Statistical Modeling

From Data to Models

Statistical modeling is the process of building a mathematical representation of the relationships in your data. A model captures the patterns and structure in observed data, allowing you to make predictions, test hypotheses, and understand which variables drive outcomes.

The modeling workflow starts with exploratory data analysis — understanding your data before fitting any model. Visualizing distributions, checking for correlations, and identifying potential confounders are essential steps before writing a single line of modeling code.

Linear Regression

Linear regression is the starting point for most modeling tasks. It assumes a linear relationship between one or more predictor variables and a continuous outcome. The model finds the line (or hyperplane) that minimizes the sum of squared differences between predicted and observed values.

import statsmodels.api as sm

X = sm.add_constant(df[["square_feet", "bedrooms", "age"]])
model = sm.OLS(df["price"], X).fit()
print(model.summary())

The regression summary provides coefficients, p-values, and confidence intervals for each predictor. A coefficient tells you the expected change in the outcome for a one-unit increase in that predictor, holding all other variables constant.

Interpreting regression output requires care. A statistically significant coefficient does not imply causation. Multicollinearity between predictors can inflate standard errors and make individual coefficients unreliable. Always check residual plots to verify that model assumptions hold.

Classification Models

When the outcome is categorical rather than continuous, classification models are appropriate. Logistic regression extends linear regression to binary outcomes by modeling the log-odds of the positive class.
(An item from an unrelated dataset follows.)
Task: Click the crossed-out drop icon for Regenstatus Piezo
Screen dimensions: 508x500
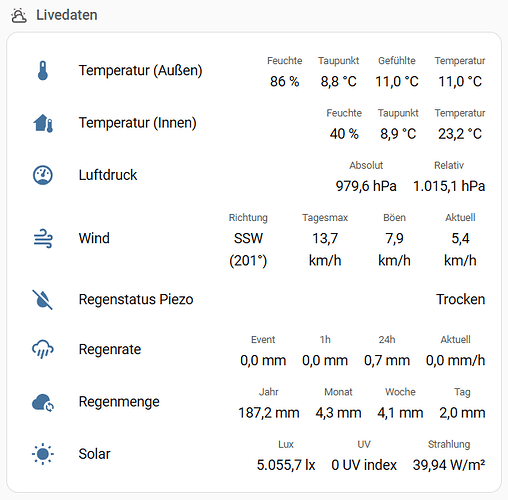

For more complex classification tasks, tree-based methods like random forests and gradient boosting machines often outperform logistic regression. These models capture nonlinear relationships and interactions between variables without requiring explicit specification.

from sklearn.ensemble import RandomForestClassifier
from sklearn.model_selection import cross_val_score

clf = RandomForestClassifier(n_estimators=100, random_state=42)
scores = cross_val_score(clf, X_train, y_train, cv=5, scoring="accuracy")
print(f"Mean accuracy: {scores.mean():.3f}")

Model evaluation for classification goes beyond accuracy. The confusion matrix, precision, recall, and the ROC curve each tell a different part of the story. In imbalanced data settings, accuracy can be misleading — a model that always predicts the majority class achieves high accuracy but is useless.

Model Selection and Validation

Choosing between competing models requires a principled approach. Cross-validation estimates how well a model generalizes to unseen data by training and testing on different subsets. The bias-variance tradeoff guides model complexity — simple models may underfit while complex models risk overfitting.

Information criteria like AIC and BIC balance model fit against complexity. A lower value indicates a better model, penalizing unnecessary parameters. These criteria are particularly useful for comparing regression models with different sets of predictors.

Regularization

When you have many predictors relative to observations, regularization prevents overfitting by adding a penalty term to the loss function. Ridge regression (L2 penalty) shrinks coefficients toward zero, while Lasso regression (L1 penalty) can set coefficients exactly to zero, performing variable selection.

from sklearn.linear_model import LassoCV

lasso = LassoCV(cv=5, random_state=42)
lasso.fit(X_train, y_train)
selected = [f for f, c in zip(feature_names, lasso.coef_) if c != 0]
print(f"Selected {len(selected)} of {len(feature_names)} features")

Elastic net combines both penalties, offering a middle ground that handles correlated predictors better than Lasso alone. The mixing parameter controls the balance between L1 and L2 regularization, and cross-validation selects the optimal penalty strength.